* start Page *

Cleantech is sexy again

May 21, 2014 at 5:59 pm
Contributed by: Chris

Back in early April, I had the pleasure of attending the Bloomberg New Energy Finance “Future of Energy Summit 2014” conference in New York City, where I heard from a large number of decidedly upbeat executives in the sector, who were very optimistic indeed about the future of renewable energy and cleantech in general. The buzz in the finance and insurance space was particularly interesting.

Here’s my report for SmartPlanet: Cleantech investments are sexy again, here’s why

By Chris Nelder

May 19, 2014

On paper, renewable energy, energy efficiency and green technologies attracted less new money over the past two years. But returns for mainstream investors look more compelling than ever.

Cleantech is sexy again, as evidenced by dozens of presentations by entrepreneurs, industry executives, analysts and financiers at the recent Bloomberg New Energy Finance (BNEF) “Future of Energy Summit 2014” conference in New York (video interviews from the summit are available here).

BNEF founder Michael Liebreich put the sector in fresh perspective, explaining that while there have been two years in a row of reduced investment (particularly in Europe), the Wilderhill New Energy Global Innovation Index (NEX) has outperformed major market indices considerably over the same timeframe. (The index comprises “companies worldwide whose innovative technologies and services focus on generation and use of cleaner energy, conservation, efficiency, and advancing renewable energy.” Its performance is illustrated below.)


“It doesn’t look like a cleantech crash to me,” Liebreich said.

According to BNEF analysis, 80 percent of the reduced global investment in the sector was attributable to rapidly declining prices for renewable energy assets; only 20 percent was actually because of reduced investment activity. The researchers expect clean energy installations to grow 37 percent from 2013 to 2015, with 102.9 gigawatts (GW) of new builds anticipated in 2014, and 112.4 GW in 2015. Conventional (fossil fuel and nuclear) electrical generation capacity additions will fall by two-thirds from 106 GW in 2010 (which was overwhelmingly dominated by coal) to 39 GW (overwhelmingly dominated by natural gas) in 2030, while clean energy capacity additions triple, from 93 GW in 2010 (mainly wind and hydro) to 290 GW (primarily solar and wind). The anticipated additions are detailed in the chart below.

* end Page *
* start Entries *

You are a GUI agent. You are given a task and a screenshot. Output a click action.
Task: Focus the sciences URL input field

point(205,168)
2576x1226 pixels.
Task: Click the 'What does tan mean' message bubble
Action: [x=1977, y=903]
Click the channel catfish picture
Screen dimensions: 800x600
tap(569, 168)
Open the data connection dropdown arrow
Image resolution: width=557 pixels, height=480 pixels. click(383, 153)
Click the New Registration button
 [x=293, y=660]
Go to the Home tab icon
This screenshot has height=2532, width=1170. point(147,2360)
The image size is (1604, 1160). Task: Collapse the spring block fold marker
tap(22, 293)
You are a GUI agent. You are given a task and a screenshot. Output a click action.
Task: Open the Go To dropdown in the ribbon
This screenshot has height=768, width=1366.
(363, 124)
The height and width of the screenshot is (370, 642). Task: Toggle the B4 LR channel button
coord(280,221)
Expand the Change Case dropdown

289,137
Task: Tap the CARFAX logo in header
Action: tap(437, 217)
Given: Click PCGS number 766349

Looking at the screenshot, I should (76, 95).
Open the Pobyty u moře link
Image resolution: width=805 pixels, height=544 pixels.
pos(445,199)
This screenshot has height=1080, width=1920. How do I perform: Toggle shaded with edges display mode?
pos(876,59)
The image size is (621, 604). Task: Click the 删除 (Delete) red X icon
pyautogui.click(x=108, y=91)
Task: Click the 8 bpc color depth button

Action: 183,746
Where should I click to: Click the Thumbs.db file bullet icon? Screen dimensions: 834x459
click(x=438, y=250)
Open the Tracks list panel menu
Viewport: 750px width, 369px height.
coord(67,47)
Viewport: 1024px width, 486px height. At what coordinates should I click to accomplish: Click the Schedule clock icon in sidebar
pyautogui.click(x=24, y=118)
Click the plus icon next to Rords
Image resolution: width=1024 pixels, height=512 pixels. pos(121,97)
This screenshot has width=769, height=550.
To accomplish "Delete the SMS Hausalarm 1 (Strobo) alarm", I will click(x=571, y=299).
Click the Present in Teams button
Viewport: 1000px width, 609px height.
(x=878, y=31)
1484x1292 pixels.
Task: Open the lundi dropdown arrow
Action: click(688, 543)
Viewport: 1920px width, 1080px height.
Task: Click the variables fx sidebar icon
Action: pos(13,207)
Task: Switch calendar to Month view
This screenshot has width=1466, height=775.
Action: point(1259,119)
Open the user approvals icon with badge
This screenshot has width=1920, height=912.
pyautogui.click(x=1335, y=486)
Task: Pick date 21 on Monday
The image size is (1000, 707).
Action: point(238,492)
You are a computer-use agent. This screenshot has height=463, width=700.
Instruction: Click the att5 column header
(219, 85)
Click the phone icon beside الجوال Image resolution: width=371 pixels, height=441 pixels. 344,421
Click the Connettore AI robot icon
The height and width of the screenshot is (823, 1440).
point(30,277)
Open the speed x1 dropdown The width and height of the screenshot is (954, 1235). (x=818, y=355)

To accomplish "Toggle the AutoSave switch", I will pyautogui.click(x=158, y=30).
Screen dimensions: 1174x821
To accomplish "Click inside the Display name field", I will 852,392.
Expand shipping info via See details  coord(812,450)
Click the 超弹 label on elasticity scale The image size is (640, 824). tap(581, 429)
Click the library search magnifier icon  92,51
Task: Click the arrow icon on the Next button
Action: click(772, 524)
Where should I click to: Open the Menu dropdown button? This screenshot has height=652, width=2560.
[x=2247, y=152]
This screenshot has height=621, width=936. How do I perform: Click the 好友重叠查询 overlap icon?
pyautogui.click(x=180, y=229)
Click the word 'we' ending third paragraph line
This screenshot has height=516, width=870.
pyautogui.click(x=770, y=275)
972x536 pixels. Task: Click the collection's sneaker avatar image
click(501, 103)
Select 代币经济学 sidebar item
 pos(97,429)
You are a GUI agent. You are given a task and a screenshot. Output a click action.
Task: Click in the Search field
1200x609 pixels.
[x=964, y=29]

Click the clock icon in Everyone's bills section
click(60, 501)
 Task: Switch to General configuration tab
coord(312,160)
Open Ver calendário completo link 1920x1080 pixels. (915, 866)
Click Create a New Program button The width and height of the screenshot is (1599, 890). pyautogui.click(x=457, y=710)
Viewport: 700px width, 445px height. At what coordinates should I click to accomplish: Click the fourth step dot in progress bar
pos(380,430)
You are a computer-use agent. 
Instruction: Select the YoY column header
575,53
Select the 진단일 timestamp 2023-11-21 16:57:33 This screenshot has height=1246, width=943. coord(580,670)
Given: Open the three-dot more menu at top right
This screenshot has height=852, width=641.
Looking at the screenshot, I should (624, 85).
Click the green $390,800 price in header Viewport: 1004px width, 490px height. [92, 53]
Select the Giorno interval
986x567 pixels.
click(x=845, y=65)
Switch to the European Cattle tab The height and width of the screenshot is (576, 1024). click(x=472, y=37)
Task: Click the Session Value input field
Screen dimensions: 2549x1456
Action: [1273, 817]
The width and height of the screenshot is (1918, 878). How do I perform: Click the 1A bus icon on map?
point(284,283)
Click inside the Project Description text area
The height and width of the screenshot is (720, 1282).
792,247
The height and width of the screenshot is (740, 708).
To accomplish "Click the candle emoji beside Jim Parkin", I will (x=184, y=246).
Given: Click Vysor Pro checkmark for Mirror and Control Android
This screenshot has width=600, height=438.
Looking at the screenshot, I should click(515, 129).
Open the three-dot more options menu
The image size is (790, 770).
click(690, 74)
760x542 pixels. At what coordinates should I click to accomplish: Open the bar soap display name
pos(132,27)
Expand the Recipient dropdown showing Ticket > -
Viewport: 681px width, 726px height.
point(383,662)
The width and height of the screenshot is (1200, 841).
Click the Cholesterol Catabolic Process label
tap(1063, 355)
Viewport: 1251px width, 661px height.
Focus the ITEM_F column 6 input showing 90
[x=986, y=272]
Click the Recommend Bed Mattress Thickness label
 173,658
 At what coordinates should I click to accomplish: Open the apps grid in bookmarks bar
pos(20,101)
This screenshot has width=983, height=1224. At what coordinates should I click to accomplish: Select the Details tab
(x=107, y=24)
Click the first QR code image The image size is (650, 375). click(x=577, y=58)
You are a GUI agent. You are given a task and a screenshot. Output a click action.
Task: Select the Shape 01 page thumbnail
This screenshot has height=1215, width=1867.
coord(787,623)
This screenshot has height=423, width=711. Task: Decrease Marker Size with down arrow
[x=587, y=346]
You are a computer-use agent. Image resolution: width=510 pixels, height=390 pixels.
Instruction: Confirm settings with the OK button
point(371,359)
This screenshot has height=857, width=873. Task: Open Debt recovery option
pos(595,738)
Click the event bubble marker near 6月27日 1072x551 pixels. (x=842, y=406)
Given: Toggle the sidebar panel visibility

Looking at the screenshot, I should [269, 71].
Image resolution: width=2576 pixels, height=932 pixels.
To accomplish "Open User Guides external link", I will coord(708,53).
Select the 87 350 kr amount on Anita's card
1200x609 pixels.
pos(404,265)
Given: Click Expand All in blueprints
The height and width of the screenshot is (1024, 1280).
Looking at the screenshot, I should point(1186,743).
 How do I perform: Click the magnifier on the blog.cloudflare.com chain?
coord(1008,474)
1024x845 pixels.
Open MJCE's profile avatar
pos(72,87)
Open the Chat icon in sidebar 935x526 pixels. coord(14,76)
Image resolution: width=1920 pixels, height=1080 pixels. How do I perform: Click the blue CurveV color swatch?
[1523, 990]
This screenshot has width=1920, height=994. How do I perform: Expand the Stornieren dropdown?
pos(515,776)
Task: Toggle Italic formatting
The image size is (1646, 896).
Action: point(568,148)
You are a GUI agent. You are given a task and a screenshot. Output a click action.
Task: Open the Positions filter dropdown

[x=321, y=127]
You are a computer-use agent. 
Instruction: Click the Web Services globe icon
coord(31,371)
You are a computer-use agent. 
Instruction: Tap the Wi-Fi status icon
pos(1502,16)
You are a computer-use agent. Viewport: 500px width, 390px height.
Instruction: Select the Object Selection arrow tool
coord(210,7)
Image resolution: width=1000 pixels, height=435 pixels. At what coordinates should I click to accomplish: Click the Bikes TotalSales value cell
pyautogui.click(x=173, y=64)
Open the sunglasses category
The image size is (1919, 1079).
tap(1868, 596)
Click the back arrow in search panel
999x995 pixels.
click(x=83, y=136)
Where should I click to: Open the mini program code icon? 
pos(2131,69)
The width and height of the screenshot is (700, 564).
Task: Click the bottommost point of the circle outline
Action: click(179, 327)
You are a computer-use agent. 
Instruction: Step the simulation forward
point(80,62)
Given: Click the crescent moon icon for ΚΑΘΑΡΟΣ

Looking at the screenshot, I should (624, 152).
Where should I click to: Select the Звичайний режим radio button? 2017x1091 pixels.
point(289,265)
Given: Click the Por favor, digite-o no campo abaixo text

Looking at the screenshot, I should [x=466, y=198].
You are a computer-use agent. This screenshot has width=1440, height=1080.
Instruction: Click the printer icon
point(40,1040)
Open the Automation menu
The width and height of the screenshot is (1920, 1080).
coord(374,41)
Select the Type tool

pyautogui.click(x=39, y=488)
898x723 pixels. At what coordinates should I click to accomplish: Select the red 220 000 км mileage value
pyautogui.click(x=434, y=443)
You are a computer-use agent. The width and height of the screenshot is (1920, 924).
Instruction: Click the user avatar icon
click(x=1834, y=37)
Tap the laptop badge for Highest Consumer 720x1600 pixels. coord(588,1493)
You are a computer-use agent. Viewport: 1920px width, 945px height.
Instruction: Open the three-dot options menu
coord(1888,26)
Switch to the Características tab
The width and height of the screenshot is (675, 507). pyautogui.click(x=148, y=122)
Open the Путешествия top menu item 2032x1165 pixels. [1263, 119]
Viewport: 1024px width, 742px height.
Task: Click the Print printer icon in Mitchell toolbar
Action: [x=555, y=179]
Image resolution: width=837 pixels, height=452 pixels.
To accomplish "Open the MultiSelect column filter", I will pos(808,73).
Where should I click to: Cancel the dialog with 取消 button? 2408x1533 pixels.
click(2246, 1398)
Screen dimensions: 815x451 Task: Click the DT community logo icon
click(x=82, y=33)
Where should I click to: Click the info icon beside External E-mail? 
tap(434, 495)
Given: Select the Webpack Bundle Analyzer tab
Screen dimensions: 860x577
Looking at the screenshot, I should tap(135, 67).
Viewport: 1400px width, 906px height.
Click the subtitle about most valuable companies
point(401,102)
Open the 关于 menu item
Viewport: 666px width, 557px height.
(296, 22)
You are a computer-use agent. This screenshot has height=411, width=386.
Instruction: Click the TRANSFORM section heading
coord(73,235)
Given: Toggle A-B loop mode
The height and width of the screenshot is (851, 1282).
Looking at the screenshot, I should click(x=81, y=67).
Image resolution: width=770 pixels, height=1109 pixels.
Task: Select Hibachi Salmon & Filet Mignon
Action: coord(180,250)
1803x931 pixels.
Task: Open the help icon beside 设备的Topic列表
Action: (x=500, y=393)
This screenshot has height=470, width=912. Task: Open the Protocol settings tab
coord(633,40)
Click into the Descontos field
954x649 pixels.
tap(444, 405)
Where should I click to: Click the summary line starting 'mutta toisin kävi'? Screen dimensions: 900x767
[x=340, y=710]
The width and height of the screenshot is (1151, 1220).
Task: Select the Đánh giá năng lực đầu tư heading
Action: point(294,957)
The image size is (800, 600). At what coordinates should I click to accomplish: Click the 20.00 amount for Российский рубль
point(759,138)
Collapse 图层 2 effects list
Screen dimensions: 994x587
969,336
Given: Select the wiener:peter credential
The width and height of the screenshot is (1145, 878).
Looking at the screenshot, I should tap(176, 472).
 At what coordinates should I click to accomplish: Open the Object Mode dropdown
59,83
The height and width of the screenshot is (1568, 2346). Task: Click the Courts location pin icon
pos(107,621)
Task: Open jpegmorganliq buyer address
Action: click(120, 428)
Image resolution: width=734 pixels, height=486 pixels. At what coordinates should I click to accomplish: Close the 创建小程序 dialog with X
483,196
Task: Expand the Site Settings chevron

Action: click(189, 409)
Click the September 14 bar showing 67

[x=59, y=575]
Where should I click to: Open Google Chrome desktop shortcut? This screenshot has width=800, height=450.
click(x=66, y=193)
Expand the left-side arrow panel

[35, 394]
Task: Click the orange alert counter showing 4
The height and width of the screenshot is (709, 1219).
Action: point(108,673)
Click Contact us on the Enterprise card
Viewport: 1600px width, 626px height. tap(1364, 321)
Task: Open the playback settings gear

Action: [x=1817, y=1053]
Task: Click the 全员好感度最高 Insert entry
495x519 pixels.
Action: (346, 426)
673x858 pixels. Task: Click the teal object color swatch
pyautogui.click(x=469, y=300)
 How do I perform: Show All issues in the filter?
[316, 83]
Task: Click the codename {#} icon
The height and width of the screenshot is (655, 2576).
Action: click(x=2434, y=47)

* end Entries *

What you will do =>
a – Retype the part of the cleantech article starting with "BNEF founder Michael" and going on through "is illustrated below.)".
b – In the cleantech article, what percentage of the reduced global investment in the sector does BNEF analysis attribute to rapidly declining prices for renewable energy assets?

Responses to the exercise =>
a –
BNEF founder Michael Liebreich put the sector in fresh perspective, explaining that while there have been two years in a row of reduced investment (particularly in Europe), the Wilderhill New Energy Global Innovation Index (NEX) has outperformed major market indices considerably over the same timeframe. (The index comprises “companies worldwide whose innovative technologies and services focus on generation and use of cleaner energy, conservation, efficiency, and advancing renewable energy.” Its performance is illustrated below.)

b – 80 percent